Cases are now being reported from 19 out of 22 governorates, four more than during the last outbreak of the infection. Between early April and June 18, MSF receivecd 41,479 patients with cholera and acute watery diarrhea. Of the more than 41,000 patients seen since 30 March, over 17,000 people sought treatment between June 4 and 18.
Health workers and all relevant authorities need to work hand in hand to control the epidemic. Poor sanitation and the lack of safe drinking water due to Yemen’s ongoing conflict make the population, particularly people suffering from chronic and acute malnutrition, more susceptible to cholera.
As the outbreak spreads to poorer communities in remote areas, it is increasingly difficult for those affected to travel to health facilities in time to be treated.

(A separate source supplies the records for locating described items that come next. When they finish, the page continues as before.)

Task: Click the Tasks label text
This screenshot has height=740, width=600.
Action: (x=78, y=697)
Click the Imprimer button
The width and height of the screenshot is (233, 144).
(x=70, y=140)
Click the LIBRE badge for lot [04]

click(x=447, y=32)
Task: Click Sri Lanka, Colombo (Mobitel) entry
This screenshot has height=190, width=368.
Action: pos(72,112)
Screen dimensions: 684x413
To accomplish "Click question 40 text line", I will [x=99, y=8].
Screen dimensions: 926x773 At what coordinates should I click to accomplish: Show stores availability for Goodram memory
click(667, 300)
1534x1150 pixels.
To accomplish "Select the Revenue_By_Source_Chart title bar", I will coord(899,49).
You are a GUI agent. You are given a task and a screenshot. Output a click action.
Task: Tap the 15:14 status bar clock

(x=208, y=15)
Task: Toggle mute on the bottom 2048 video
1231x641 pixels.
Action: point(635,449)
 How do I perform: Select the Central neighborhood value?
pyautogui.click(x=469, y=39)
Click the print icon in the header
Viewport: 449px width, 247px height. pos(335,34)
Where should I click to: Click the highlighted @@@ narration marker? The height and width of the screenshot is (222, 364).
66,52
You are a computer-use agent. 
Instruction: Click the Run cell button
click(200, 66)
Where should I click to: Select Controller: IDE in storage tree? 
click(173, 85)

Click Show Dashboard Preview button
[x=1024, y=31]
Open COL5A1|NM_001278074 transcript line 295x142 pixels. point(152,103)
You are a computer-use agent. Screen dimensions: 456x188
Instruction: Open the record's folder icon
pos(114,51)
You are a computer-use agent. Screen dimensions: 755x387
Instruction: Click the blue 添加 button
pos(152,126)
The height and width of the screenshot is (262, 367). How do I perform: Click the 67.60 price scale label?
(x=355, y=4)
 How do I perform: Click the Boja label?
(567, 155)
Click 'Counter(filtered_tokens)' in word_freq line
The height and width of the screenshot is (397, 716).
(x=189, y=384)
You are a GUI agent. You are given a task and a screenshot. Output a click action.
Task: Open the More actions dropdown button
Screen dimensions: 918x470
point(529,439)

Outreach activities, including chlorination of infected water sources and the distribution of hygiene kits, are key to limiting the spread of the disease. Many households in Yemen use individual wells, which will make the detection of corrupted water sources a lengthy process.
In the first few weeks of the outbreak, MSF was working in five cholera treatment centers (CTC). To help cope with the rising number of patients, teams are now running nine cholera treatment centers, seven cholera treatment units, and two stabilization units in nine governorates (Amran, Hajjah, Ad Dhale, Hodaidah, Ibb, Taiz, Sana’a, Aden, and Abyan). MSF is expanding the capacity of some CTCs and evaluating needs in other locations where it is providing support through donations.
MSF will focus on chlorination of wells and hygiene promotion in hard-to-reach areas. Awareness-raising is to be carried out via radio stations and in collaboration with mosques. MSF will provide hygiene kits and disinfection kits to patients and their families at CTCs.